Both games were not only victories for the Patriots, they were victories for CHFF's all-powerful Shiny Hood Ornament Man Law.
The SHOML is a foundation of the Cold, Hard Football Facts that tells us that receivers are merely role players – hood ornaments – in the NFL, and that at the end of the day the game is all about the quarterback.
Brady and the Patriots once won three Super Bowls in four years without a single legit big-time weapon at wide receiver. In fact, at one point they won a record 34 games over a two-year span, including a record 21 in a row.

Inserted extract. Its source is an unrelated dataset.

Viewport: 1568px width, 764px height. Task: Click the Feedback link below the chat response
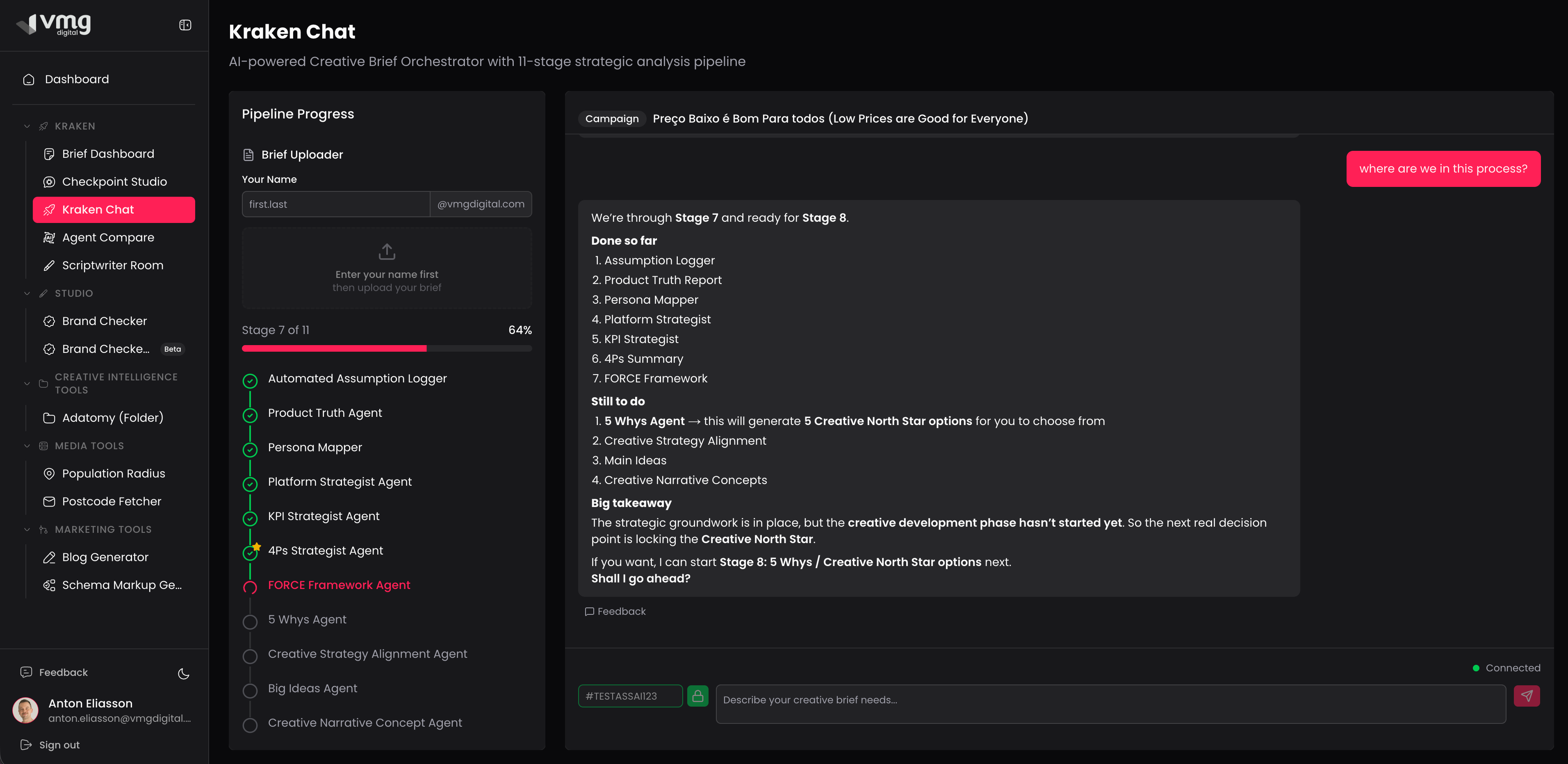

The team is once again proving the power of the Shiny Hood Ornament Man Law here in 2013.
No moment provided more powerful evidence of this Gridiron Gravity than the final drive against the Saints on Sunday: the Patriots marched 70 yards in 68 seconds to pull out the win with five ticks on the clock.
Here’s who caught passes for Brady on the game-winning drive:
Julian Edelman – This former small-college quarterback and NFL special-teams specialist is now the leading receiver on the Patriots (41 catches, 411 yards, both career bests). He caught Brady’s first pass on the final drive for 23 yards.
Austin Collie – This oft-concussed four-year NFL journeyman caught just one pass in 2012 was sitting at home eating bonbons earlier this month before signing a 1-year veteran minimum contract with the Patriots last week. Forced into duty late Sunday after Danny Amendola was injured, he caught two passes on the game-winning drive for 24 yards.
Aaron Dobson – The rookie second-round draft pick out of Marshall hauled in a quick reception for 6 yards. He led all pass catchers Sunday with 6 catches for 63 yards.
Kenbrell Thompkins – The rookie wide receiver was undrafted out Cincinnati, but has emerged as the closest thing to a star in the Patriots receiving corps. He caught the game-winning 17-yard touchdown, a beautifully thrown pass to the far left corner of the end zone, and now boasts a team-high four scores.
The reality on Sunday is that Brees, Jimmy Graham (0 catches), Marques Colston (1 catch), Robert Meachem (0 catches), Pierre Thomas (1 catch) and Darren Sproles (6 catches) could not keep pace with Michael Hoomanawanui (4 catches), Dobson (6 catches), Edelman (5 catches), Thompkins (3 catches) and Collie (2 catches).
We saw the same thing two weeks ago in Atlanta when Matt Ryan, Tony Gonzalez, Julio Jones and Roddy White were outgunned by Brady, Matthew Mulligan, Thompkins and Edelman.
Patriots fans were near hysterical in before the start of the 2013 season, wondering how the team would cope after its receiving corps was decimated. The tenor of the fandom on Boston sports radio reamained morose last week, even as the "Get Tough Or Die" Patriots sported a 4-1 record and held first place, yet again, in the AFC East.
That attitude was on display on national television Sunday, as distraught Patriots fans were pictured streaming out of the stadium of a one-score game.
The Cold, Hard Football Facts, and proponents of the Shiny Hood Ornament Man Law, never quibble about the wide receiver position. They know that success in the NFL rarely hinges on the size of the stars at wide receiver.
Success in the NFL almost always hinges on the size of the star at quarterback. We saw proof again Sunday in Foxboro ... and never should have doubted it in the first place.
The remaining schedule, meanwhile, suddenly looks pretty cozy for the Patriots, with four straight very winnable games against the Jets, Dolphins, Steelers and Panthers before yet antoher epic showdown with Peyton Manning and his mighty Broncos, followed by five more very winnable games (Texans, Browns, Dolphins, Ravens, Bills) to close the season.
The 6-0 Broncos and Chiefs, meanwhile, face mutually assured destruction with a pair of AFC West showdowns later this season that will render one a wildcard team. A first-round bye for the Patriots and their third-rate receiver corps suddenly seems like a very achievable goal.